In GitLab CI, we solve this by using the pipeline number in the tag. They're always in order, and it is available as a variable anywhere in the pipeline.
I do this as well — "Upgrade from image b1257 to b1262". As a bonus, you can tell every tag that doesn't fit the b-then-a-build-number naming convention hasn't come from CI.
I have just used calver (https://calver.org/) to keep it simple - and I use the date[ddmmyyyy]hour,min,second stamps of build time as a marker in the version. I have had to deal with the build basically being a recipe of taking multiple ingredients (libs, apps - each with their own lifecycles) and putting'em together in one image to get stuff running.
The image version in my case is a tracker of the last-known-good-set (of various ingredients) - as validated by the quick, pre-build tests.
I haven't had any major problems till now; may be I am just lucky to not have encountered the hassles w.r.t calver till now.
> It’s enabled us to have more confidence that our dev environments match production
How does Docker help you know your production code is like your development code? _Maybe_ for the code itself, but I highly doubt it, because you probably have different build targets for dev and production, different ports, networking, environment variables, asset serving, debugging, etc. And certainly the docker-compose, maybe Swarm, setup you run locally looks nothing like production? And of course your databases and other services are set up completely different locally.
Because the sandboxing various container stacks provide create a much clearer line of demarcation between what is the responsibility of your ops team and your developers. It makes it much harder to accidentally depend on the state of the world.
* There are two networking stacks. Developers only see and care about the "inner" stack while the ops team is free to do anything to the "outer" or real network. Devs never see that the ports are actually different in prod.

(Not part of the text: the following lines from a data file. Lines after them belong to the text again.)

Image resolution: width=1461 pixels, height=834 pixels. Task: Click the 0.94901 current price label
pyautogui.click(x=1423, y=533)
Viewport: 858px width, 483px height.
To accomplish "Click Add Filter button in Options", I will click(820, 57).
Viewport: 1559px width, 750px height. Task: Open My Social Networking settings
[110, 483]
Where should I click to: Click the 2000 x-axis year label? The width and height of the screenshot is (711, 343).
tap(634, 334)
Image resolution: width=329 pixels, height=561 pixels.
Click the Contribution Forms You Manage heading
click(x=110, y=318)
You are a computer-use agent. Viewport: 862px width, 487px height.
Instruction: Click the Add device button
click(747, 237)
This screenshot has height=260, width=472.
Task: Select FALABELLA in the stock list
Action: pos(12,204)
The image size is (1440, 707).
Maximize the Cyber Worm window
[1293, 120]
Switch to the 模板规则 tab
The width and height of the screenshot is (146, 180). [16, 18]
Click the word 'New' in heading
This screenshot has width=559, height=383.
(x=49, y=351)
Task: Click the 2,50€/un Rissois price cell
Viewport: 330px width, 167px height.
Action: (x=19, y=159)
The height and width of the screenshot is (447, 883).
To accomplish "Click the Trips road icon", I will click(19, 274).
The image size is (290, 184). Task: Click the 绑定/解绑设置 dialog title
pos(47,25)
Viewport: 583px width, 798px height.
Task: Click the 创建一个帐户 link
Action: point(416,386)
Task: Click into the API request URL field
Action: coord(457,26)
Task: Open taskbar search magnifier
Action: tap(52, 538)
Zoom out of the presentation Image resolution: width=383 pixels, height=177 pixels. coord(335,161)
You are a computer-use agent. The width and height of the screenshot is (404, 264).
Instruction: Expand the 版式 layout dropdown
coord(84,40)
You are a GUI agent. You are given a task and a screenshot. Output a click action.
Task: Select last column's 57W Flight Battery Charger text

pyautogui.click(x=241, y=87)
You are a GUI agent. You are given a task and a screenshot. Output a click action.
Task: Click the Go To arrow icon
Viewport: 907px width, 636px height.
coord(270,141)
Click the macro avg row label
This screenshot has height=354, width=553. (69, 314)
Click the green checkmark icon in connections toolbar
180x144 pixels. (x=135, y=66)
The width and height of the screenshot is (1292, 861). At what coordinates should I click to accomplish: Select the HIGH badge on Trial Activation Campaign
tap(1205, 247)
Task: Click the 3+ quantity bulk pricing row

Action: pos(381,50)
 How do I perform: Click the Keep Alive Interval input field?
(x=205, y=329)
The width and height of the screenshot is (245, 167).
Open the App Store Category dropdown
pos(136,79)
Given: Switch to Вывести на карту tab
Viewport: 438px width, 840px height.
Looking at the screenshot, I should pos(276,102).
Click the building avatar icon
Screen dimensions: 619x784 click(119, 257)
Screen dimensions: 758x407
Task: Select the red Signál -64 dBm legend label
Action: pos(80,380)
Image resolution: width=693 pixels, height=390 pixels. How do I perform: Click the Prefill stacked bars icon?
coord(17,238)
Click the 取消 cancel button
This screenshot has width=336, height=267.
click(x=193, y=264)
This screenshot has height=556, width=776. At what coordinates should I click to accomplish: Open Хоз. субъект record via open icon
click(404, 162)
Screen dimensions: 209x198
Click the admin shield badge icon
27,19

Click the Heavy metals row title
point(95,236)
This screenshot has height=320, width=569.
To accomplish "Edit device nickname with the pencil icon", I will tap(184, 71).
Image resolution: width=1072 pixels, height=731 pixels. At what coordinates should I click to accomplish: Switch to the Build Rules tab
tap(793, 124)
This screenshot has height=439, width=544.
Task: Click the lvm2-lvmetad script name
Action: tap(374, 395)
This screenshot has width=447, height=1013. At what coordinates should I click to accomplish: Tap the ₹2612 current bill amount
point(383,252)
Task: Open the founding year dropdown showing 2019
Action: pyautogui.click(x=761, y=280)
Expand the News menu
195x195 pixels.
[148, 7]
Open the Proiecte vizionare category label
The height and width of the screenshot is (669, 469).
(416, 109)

* All the "environment" has to be passed explicitly. You can't accidentally depend on variables, files, programs, libraries, that just happen to be on the host system. Simultaneously, the ops team is now free to configure and manage or change the host system in any way they see fit.
* Devs only care that they're deploying to a swarm not any of the details of how that swarm exists in prod.
* Devs see shared storage just appear in their containers. To them it doesn't matter in the slightest that it comes from NFS, Gluster or Ceph.
* Devs just see traffic hit their app. They don't know or care anything about our LB or caching setup.
* Logs and metrics are sent to magic addresses and names on the inner network that map to the real vms outside.
* Same with the DB, Redis, Memcache, Queues, etc..
> * devs see shared storage just appear in their containers. To them it doesn't matter in the slightest that it comes from NFS, Gluster or Ceph.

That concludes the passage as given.